2017: The Year of DataOps

Data analytics has become increasingly important over the past several years as organizations increasingly find that data is the key to creating and sustaining a competitive advantage. The single most important innovation in data analytics this past year was DataOps. 2017 was the year that DataOps reached critical mass.

2017 was the year that DataOps reached critical mass.

If you are unfamiliar with the term, DataOps is a new approach to the end-to-end data lifecycle, which applies new processes and methodologies to data analytics. Agile software development helps deliver new analytics faster and with higher quality. DevOps automates the deployment of new analytics and data. Statistical process controls, used in lean manufacturing, test and monitor the quality of data flowing through the data-analytics pipeline.

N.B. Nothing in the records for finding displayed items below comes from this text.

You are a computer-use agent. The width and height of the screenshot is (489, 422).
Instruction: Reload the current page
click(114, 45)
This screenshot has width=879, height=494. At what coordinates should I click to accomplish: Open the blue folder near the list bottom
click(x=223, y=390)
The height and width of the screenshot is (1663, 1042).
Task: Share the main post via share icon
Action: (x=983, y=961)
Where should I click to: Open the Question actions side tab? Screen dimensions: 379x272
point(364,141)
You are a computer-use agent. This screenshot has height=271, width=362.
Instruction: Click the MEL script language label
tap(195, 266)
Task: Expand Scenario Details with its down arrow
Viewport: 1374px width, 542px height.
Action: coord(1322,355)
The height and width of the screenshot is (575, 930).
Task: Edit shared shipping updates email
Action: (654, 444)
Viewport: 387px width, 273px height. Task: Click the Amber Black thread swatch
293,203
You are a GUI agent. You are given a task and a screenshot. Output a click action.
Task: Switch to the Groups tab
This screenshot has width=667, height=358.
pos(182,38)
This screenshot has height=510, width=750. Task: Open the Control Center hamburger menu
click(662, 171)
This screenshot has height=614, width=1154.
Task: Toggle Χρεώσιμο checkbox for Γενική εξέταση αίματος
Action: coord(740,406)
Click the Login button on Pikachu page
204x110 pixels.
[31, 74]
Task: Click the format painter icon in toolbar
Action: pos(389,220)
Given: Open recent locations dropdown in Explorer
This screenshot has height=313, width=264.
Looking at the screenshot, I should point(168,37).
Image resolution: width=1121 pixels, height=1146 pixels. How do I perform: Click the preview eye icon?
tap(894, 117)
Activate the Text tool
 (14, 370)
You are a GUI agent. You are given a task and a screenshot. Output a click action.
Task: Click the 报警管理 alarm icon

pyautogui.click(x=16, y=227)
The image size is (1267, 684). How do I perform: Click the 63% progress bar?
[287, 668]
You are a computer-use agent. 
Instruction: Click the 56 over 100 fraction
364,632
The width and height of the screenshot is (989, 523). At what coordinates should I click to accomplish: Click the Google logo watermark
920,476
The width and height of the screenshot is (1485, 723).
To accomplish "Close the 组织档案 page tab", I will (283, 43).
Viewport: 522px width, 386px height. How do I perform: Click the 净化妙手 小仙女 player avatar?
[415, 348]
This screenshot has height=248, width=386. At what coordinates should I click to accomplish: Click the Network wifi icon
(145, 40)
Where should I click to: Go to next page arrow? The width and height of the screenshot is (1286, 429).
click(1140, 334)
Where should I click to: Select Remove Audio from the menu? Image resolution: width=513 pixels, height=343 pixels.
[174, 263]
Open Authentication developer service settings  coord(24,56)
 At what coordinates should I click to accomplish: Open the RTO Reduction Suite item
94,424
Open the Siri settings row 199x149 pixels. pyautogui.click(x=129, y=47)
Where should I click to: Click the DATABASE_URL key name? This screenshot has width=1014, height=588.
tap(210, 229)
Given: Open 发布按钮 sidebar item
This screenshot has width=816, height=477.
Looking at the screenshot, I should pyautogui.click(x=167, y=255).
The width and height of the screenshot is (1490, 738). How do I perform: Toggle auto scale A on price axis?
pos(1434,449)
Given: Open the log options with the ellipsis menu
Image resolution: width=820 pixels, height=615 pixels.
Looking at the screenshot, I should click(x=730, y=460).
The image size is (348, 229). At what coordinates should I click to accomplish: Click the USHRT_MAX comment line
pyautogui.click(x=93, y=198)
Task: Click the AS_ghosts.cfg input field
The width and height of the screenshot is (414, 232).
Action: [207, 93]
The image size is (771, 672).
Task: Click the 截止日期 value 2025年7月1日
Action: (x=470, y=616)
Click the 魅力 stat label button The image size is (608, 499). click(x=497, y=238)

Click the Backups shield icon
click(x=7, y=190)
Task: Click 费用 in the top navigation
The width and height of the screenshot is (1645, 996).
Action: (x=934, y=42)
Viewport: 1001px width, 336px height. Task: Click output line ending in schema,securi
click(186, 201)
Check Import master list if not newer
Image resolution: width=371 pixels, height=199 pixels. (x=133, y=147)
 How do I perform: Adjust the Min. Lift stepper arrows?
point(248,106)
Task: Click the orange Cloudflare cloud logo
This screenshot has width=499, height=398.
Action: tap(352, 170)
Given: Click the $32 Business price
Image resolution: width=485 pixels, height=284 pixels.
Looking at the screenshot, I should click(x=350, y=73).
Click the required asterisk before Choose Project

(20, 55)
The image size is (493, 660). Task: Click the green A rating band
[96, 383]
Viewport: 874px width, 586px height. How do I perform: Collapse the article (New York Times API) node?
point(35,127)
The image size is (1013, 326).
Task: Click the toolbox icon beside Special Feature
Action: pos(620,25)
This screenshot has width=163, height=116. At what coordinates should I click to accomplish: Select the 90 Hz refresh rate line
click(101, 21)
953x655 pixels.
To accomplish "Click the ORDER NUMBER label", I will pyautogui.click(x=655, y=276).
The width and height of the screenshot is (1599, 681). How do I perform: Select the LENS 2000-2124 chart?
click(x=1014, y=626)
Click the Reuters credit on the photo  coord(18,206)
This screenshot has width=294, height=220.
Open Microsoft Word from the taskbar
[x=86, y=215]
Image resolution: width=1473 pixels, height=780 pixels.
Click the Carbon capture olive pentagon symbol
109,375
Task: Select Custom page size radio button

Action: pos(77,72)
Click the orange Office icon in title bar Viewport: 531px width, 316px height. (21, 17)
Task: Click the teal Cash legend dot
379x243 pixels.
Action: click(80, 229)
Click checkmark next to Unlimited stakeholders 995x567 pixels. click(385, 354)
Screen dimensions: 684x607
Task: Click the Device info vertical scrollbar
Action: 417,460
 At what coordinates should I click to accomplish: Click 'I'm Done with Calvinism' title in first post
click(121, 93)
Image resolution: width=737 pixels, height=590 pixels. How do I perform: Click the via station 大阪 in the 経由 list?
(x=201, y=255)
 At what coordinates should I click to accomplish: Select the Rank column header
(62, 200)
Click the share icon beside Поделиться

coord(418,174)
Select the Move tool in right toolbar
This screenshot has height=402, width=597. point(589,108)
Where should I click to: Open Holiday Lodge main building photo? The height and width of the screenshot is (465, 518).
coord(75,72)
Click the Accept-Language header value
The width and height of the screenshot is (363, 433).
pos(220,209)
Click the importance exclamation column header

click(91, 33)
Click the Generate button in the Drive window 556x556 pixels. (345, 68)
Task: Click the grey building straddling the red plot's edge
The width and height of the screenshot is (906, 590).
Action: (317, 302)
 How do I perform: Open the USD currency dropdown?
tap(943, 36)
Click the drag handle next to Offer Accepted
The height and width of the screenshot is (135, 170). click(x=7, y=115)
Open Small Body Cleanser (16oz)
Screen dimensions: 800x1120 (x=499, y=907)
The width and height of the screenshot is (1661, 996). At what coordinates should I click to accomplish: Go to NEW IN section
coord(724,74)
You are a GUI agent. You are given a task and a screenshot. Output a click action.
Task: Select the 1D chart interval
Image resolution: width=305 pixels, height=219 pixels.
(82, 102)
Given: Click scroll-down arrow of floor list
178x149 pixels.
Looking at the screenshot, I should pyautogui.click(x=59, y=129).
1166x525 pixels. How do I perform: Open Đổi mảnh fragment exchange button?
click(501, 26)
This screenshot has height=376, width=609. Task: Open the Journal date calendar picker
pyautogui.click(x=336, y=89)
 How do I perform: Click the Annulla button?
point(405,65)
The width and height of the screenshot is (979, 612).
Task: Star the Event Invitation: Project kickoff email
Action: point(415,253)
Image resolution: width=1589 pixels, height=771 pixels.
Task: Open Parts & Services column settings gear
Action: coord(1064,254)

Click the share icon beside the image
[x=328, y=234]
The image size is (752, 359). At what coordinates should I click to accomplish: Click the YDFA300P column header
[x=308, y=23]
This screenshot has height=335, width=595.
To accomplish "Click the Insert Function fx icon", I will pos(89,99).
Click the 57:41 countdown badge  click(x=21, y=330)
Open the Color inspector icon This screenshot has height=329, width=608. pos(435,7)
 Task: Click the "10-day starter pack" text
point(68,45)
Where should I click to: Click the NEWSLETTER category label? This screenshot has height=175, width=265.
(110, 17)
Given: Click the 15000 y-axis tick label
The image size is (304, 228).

People are talking about DataOps. Companies are marketing DataOps products and services, and organizations are adopting DataOps to improve the efficiency, quality and cycle time of their data analytics. Below are some references, which summarize the state of DataOps and show the breadth of activity emanating from the DataOps ecosystem this past year.

DataOps Ecosystem

Growing enterprise interest in DataOps has spawned a robust ecosystem of vendors who market a wide array of product and services:

Four key software components of a DataOps Platform

  1. Data Pipeline Orchestration: DataOps needs a directed graph-based workflow that contains all the data access, integration, model and visualization steps in the data analytic production process
  • Airflow — an open-source platform to programmatically author, schedule and monitor data pipelines.
  • Apache Oozie — an open-source workflow scheduler system to manage Apache Hadoop jobs.
  • DBT (Data Build Tool) — is a command line tool that enables data analysts and engineers to transform data in their warehouse more effectively.
  • BMC Control-M — a digital business automation solution that simplifies and automates diverse batch application workloads.
  • Composable Analytics — a DataOps Enterprise Platform with built-in services for data orchestration, automation, and analytics.
  • DataKitchen — a DataOps Platform that reduces analytics cycle time by monitoring data quality and providing automated support for the deployment of data and new analytics.
  • Reflow — Reflow is a system for incremental data processing in the cloud. Reflow enables scientists and engineers to compose existing tools (packaged in Docker images) using ordinary programming constructs. (added April 2018)
  • Mara — A lightweight opinionated ETL framework, halfway between plain scripts and Apache Airflow. (added May 2018)
  • ElementL — A currently stealth company founded by ex-facebook director and graphQL co-creator Nick Schrock. Dagster Open Source (added June 2018)
  • Astronomer.io — Astronomer recently re-focused on Airflow support. They make it easy to deploy and manage your own Apache Airflow webserver, so you can get straight to writing workflows. (added June 2018)
  • Piperr.io — Use Piperr’s pre-built data pipelines across enterprise stakeholders: From IT to Analytics, From Tech, Data Science to LoBs.(added Dec 2018)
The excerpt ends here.